France | France, Cour d'appel de Paris, Pôle 2 - chambre 1, 09 juin 2015, 13/16411


Grosses délivréesRÉPUBLIQUE FRANÇAISE

aux parties le :AU NOM DU PEUPLE FRANÇAIS







COUR D'APPEL DE PARIS



Pôle 2 - Chambre 1



ARRÊT DU 09 JUIN 2015



(n° 317, 5 pages)



Numéro d'inscription au répertoire général : 13/16411



Décision déférée à la Cour : Jugement du 10 Juillet 2013 -Tribunal de Grande Instance de PARIS - RG n°



APPELANTE



SAS KERRY représentée par son président

[Adresse 3]

[Adresse 3]



Représentée

par Me Bruno REGNIER de la SCP SCP REGNIER - BEQUET - MOISAN, avocat au barreau de PARIS, toque : L0050

Ayant pour avocat plaidant Me Patricia LEFEVRE-BARBAZANGES de la SELURL Mc NICHOLAS LEFEVRE, avocat au...

Grosses délivréesRÉPUBLIQUE FRANÇAISE

aux parties le :AU NOM DU PEUPLE FRANÇAIS

COUR D'APPEL DE PARIS

Pôle 2 - Chambre 1

ARRÊT DU 09 JUIN 2015

(n° 317, 5 pages)

Numéro d'inscription au répertoire général : 13/16411

Décision déférée à la Cour : Jugement du 10 Juillet 2013 -Tribunal de Grande Instance de PARIS - RG n°

APPELANTE

SAS KERRY représentée par son président

[Adresse 3]

[Adresse 3]

Représentée par Me Bruno REGNIER de la SCP SCP REGNIER - BEQUET - MOISAN, avocat au barreau de PARIS, toque : L0050

Ayant pour avocat plaidant Me Patricia LEFEVRE-BARBAZANGES de la SELURL Mc NICHOLAS LEFEVRE, avocat au barreau de PARIS, toque : P0437

INTIME

Monsieur [F] [O]

[Adresse 2]

[Adresse 2]

Représenté par Me Denis TALON, avocat au barreau de PARIS, toque : A0428

COMPOSITION DE LA COUR :

L'affaire a été débattue le 14 Avril 2015, en audience publique, devant la Cour composée de :

M. Jacques BICHARD, Président de chambre

Madame Sylvie MAUNAND, Conseillère (rapporteur)

Mme Marie-Claude HERVE, Conseillère

qui en ont délibéré

Greffier, lors des débats : Mme Elodie PEREIRA

ARRÊT :

- contradictoire

- par mise à disposition de l'arrêt au greffe de la Cour, les parties en ayant été préalablement avisées dans les conditions prévues au deuxième alinéa de l'article 450 du code de procédure civile.

- signé par M. Jacques BICHARD, président et par Mme Elodie PEREIRA, greffier.

La société KERRY est propriétaire d'un immeuble sis [Adresse 1], occupé par des squatters dont elle n'a pas pu obtenir l'expulsion. Cet immeuble a fait l'objet d'un arrêté d'insalubrité puis d'une expropriation au profit de la société d'économie mixte de la ville de Paris (SIEMP) par une ordonnance du juge de l'expropriation du 12 septembre 2005.

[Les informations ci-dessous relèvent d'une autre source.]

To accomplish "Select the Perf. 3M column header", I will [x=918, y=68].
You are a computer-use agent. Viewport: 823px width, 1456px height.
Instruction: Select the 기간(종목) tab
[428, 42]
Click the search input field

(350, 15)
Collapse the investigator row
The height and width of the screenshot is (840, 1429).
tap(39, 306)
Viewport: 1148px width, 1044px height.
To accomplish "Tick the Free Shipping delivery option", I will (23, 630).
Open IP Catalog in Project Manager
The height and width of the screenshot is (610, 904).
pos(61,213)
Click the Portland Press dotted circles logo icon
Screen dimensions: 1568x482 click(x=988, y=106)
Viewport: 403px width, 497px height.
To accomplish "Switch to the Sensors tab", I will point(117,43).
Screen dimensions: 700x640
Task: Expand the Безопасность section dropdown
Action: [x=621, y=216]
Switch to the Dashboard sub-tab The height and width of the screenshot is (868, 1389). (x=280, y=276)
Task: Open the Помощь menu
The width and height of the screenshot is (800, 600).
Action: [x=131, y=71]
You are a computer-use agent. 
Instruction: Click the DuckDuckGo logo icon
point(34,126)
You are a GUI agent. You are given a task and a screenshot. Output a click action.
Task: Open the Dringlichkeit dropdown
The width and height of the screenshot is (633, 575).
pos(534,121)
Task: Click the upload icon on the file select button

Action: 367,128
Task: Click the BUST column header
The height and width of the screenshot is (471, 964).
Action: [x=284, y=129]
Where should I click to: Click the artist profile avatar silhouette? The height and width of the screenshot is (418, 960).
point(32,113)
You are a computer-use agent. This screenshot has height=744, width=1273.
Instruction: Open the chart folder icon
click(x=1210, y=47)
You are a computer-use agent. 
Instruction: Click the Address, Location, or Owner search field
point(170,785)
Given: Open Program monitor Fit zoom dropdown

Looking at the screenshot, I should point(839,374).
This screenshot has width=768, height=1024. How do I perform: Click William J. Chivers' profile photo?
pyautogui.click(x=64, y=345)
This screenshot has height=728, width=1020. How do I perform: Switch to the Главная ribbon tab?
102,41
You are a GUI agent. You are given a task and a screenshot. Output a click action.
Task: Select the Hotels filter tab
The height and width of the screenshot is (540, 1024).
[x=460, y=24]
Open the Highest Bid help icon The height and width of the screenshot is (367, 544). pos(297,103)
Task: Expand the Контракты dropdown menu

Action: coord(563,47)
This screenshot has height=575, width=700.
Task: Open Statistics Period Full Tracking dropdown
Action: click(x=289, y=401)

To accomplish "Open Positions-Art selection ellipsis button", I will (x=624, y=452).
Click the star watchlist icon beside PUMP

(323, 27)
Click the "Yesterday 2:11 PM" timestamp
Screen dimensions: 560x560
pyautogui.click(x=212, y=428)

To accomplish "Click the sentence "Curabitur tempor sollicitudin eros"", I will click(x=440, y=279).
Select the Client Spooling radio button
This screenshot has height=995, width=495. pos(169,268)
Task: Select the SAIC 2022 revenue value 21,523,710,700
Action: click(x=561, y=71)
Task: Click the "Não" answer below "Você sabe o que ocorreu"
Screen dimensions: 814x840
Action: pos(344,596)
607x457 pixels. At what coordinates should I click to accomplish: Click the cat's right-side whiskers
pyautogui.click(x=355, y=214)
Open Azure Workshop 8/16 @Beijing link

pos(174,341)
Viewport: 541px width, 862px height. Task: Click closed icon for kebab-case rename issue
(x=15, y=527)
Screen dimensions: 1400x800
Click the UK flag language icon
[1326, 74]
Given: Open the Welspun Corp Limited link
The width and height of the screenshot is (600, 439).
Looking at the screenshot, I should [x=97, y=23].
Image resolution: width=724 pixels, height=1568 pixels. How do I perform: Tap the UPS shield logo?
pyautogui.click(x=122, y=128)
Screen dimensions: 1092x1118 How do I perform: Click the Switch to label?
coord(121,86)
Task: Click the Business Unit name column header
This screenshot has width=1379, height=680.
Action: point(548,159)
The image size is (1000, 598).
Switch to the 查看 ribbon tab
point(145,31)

Par arrêt du 13 novembre 2008, la Cour d'appel a confirmé le jugement du tribunal de grande instance de Paris du 6 novembre 2006, fixant sous une forme alternative les indemnités dues par la SIEMP, soit, au cas où la loi n°70-612 du 10 juillet 1970 tendant à faciliter la suppression de l'habitat insalubre s'appliquerait, à la somme de 2.703.024 euros en valeur libre, ou à la somme de 2.432.822 euros en valeur vénale occupée sans titre soit au cas où la loi précitée ne s'appliquerait pas, à la somme de 3.630.637 euros en valeur libre ou à la somme de 3.268.000 euros en valeur vénale occupée sans titre.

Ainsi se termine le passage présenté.